The International Seed Testing Association (ISTA) has a set of rules pertaining to the testing of germination of a range of plant species. These are contained in the International Rules for Seed Testing which is updated annually. According to ISTA, germination is defined as "the emergence and development of the seedling to a stage where the aspect of its essential structures indicates whether or not it is able to develop further into a satisfactory plant under favourable conditions in the soil". All the information to conduct a germination test for a particular crop is given in detail. This includes what substrate to use to plant the seeds, what temperature/s to incubate the planted seeds, what days to evaluate the seedlings and how to evaluate the seedlings. For example, Pinus radiata should be planted on top paper and incubated at 20°C, the first count to be made at 7 days and the final count to be made at 28 days. Pinus taeda, although also planted on top paper, needs to be incubated at 20 °C for 16 hours and 30 °C for 8 hours. The counts are made on the same days. An additional recommendation is to use a no prechill and a prechill of 28 days at 3 to 5 °C (double test). It is evident then from the above examples that a germination test is not merely placing seeds on blotter paper and then counting how many have emerged. Rules of how to evaluate normal and abnormal seedlings, hard, fresh and dead seeds are given and a handbook on germination with diagrams is available to help with these evaluations.

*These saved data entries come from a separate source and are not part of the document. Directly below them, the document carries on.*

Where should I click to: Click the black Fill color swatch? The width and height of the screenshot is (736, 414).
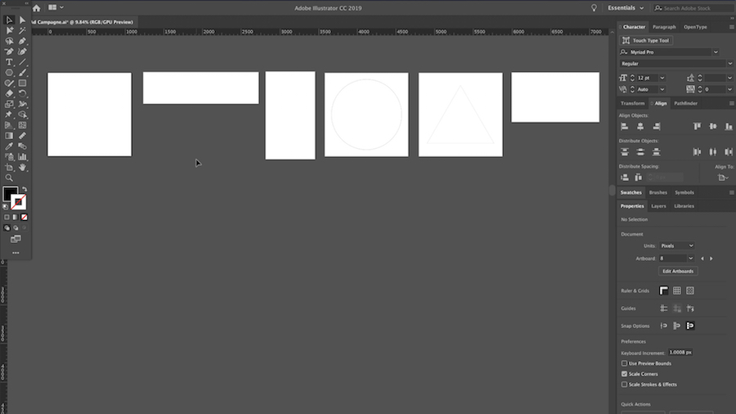(x=9, y=193)
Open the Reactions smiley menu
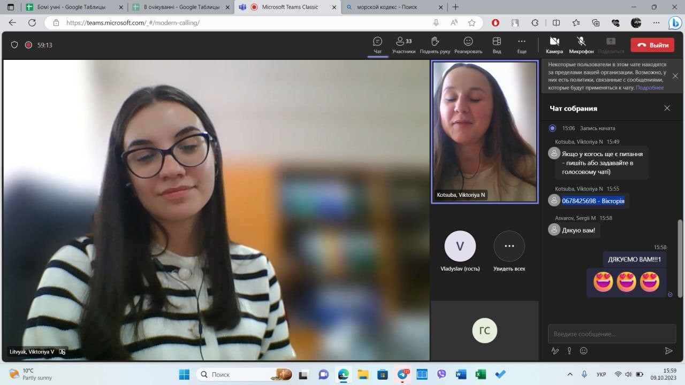The width and height of the screenshot is (685, 385). [468, 45]
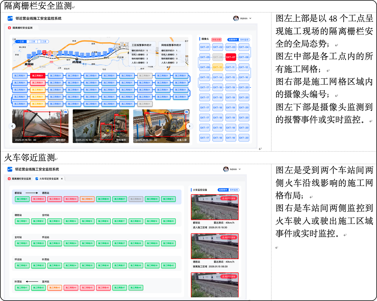Open the 火车邻近安全监测 tab
The image size is (377, 301).
(49, 179)
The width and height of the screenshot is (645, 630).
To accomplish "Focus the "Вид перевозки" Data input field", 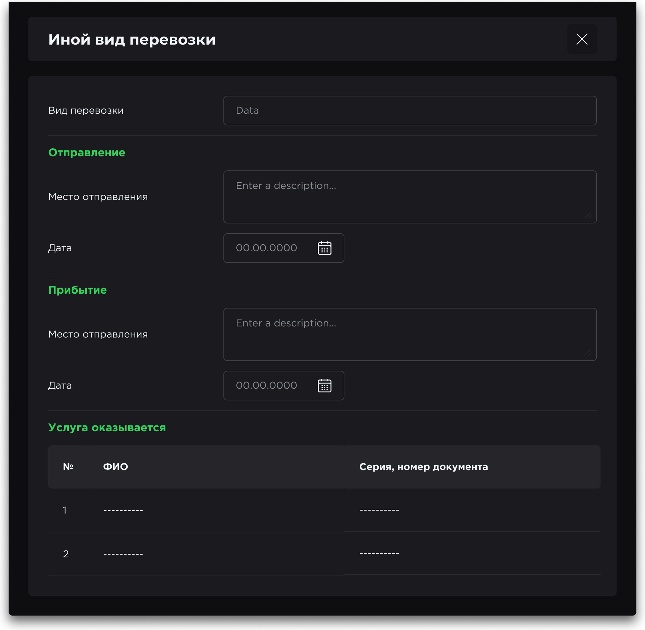I will [x=409, y=111].
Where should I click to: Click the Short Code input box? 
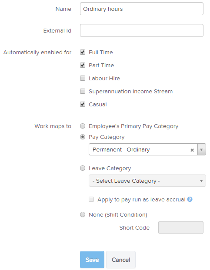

Germination test on germination paper
Growing media for the germination test
ISTA distinguishes among the following:
Top of Paper (TP)
Between paper (BP)
Pleated paper (PP)
Sand/Organic growing media
Top of sand (TS)
Top of growing medium (TO)
Organic growing medium (O)
Paper and Sand
Top of paper covered with sand (TPS)
According to ISTA seed vigour is "the sum of those properties that determine the activity and performance of seed lots of acceptable germination in a wide range of environments".Thus a vigorous seed lot should perform well even if environmental conditions are not optimal for growth of that specific species.
Vigour tests include:
The tetrazolium (TTZ) test
The conductivity test
The accelerated ageing test
The cold test
Rapid and slow imbibition test
These tests provide additional information once the germination test has been done. These tests are usually not performed on seed that has a low germination potential. These tests also determine how seeds will perform if stored under sub-optimal conditions.
Seed Health Tests
Seeds may harbour pathogens both inside and on their surfaces. Seeds may be infected with viruses, bacteria, fungi and nematodes which may cause the seed to show various symptoms or may be dormant until the seedling emerges or until a certain plant age is reached. Some of these pathogens may be quarantine pests whilst others may give rise to epidemics. Most, however, are usually the cause of diseases being established in new fields or regions and/or may cause widespread disease to adjacent fields/crops when spores are dispersed from infected plants. ISTA has a range of tests that are used to test for seedborne pathogens. These tests have all been validated and are reviewed every 5 years. All new methods undergo an extensive validation procedure involving several laboratories worldwide before they are published in the ISTA Rules.